As a taxi driver, flexibility is part of the job – helping elderly passengers with their bags or taking your passengers to an unfamiliar destination. But what about wheelchair access? Are you ever in a position to refuse a fare for a disabled passenger? Read our guide below on the regulations for wheelchair accessible drivers and the duty of care drivers have when driving designated wheelchair accessible vehicles.
Wheelchair accessible taxi regulations
The Equality Act dictates that all taxi drivers who have designated wheelchair accessible vehicles should offer physical assistance to disabled passengers when necessary. If you drive a wheelchair accessible vehicle, whether it’s a black cab or private hire vehicle, the best place to get all the information you need when it comes to your duties as a wheelchair accessible vehicle (WAV) driver is your local authority. As a starting point, there are a few things to remember when helping disabled passengers, according to the Equality Act.
Your duties as a WAV driver are to:
• Carry the passenger while they’re in their wheelchair if necessary
• Not make any additional charges for the time it takes to carry the passenger while in their wheelchair
• To ensure the safety and comfort of the passenger
• Provide the passenger with mobility assistance when necessary
According to wheelchair accessible taxi regulations and Human Rights law, your disabled passengers should be treated equally to those who do not live with a disability. It’s important to remember that overcharging a disabled passenger could result in prosecution, as this is strictly against the law.
Black cabs and wheelchair access
All hackney carriages are designed to carry disabled passengers; therefore no black cab driver is allowed to refuse a fare from a disabled person. Refusing a fare can only be done if the distance which the passenger requests is unreasonable, or if the driver feels threatened by the passenger. It’s also required that drivers do not start their meter running until after the disabled passenger has been helped into the cab.
Private hire taxis and disabled passengers
Much like black cabs, private hire vehicles are also not allowed to refuse a fare based on a passenger’s disability. However, private hire vehicles are not all required to be wheelchair accessible. When it comes to PHVs, it is usually required that the passenger asks in advance for a wheelchair accessible taxi, in which case the specified WAV driver has the same duties as a black cab driver – to help the disabled passenger in and out of the vehicle and to ensure their safety and comfort.
Are you exempt from taking disabled passengers?

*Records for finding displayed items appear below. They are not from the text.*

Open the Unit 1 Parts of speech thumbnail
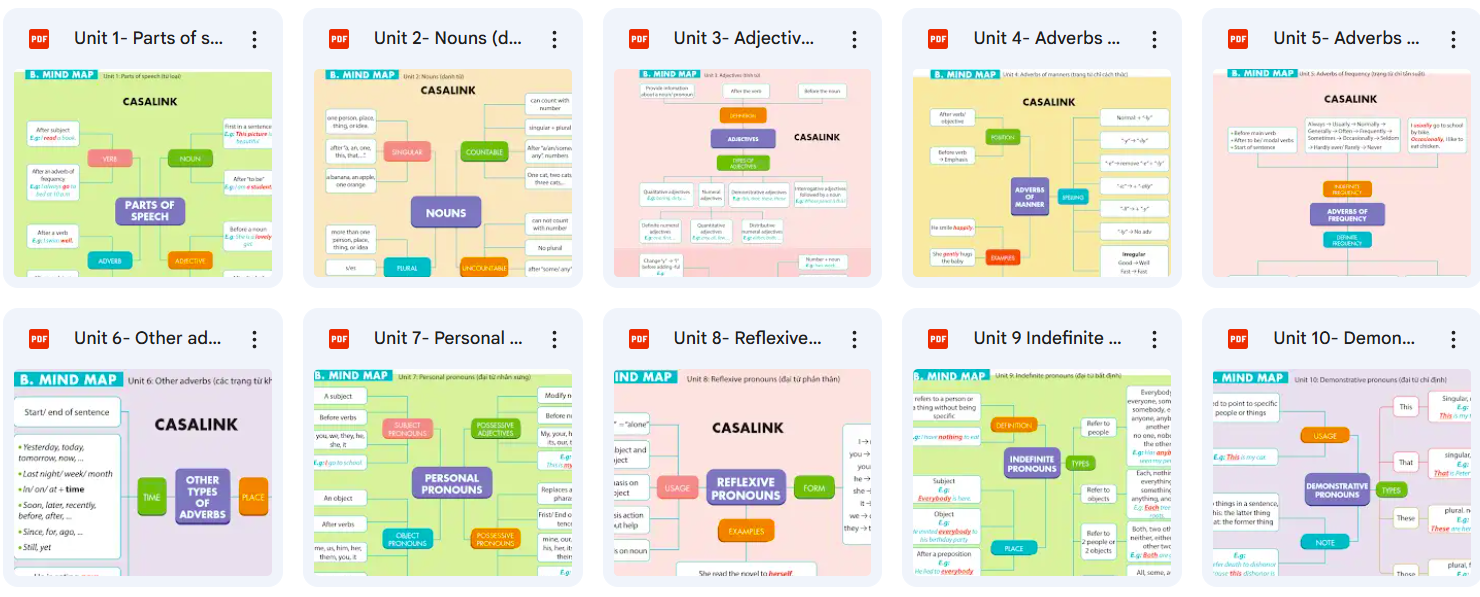This screenshot has height=597, width=1480. click(x=143, y=173)
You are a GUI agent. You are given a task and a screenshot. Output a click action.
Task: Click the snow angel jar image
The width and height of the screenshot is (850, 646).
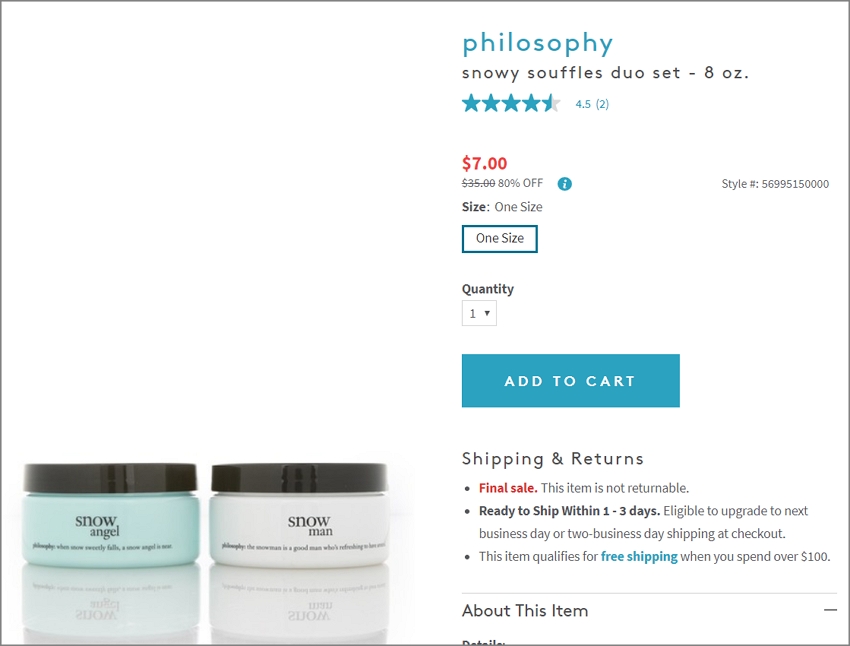110,515
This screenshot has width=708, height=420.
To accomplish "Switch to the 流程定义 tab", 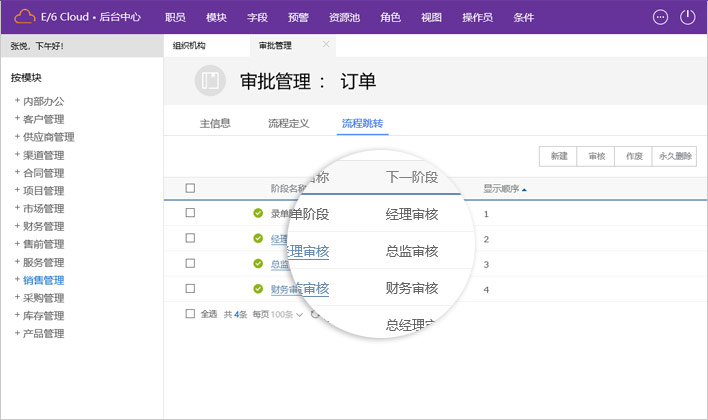I will [x=288, y=124].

When it comes to assisting disabled passengers, there may be reasons why you may not be able to offer the full mobility assistance required. This has been taken into consideration by local authorities. If, for example, you have an injury that would affect your ability to physically help or carry a disabled passenger, then you have valid exemption not to do so. When assisting passengers with guide dogs, the same rules apply – you should treat your disabled passenger in the same way as any other passenger. However, there have been instances where drivers have been made exempt to carry guide dogs due to health conditions or allergies. If you think you may be exempt from carrying passengers with guide dogs or disabled passengers themselves, you should contact your local authority as soon as possible. That way, you can apply for an exemption certificate, stating that you are unable to carry out these duties for disabled passengers.
As a driver of a wheelchair accessible taxi, you may want to refresh your knowledge when it comes to the law and what your duty of care is to your passengers. It will help you to recognise exactly what’s expected of you as a WAV driver, and how you can improve your current service for disabled passengers.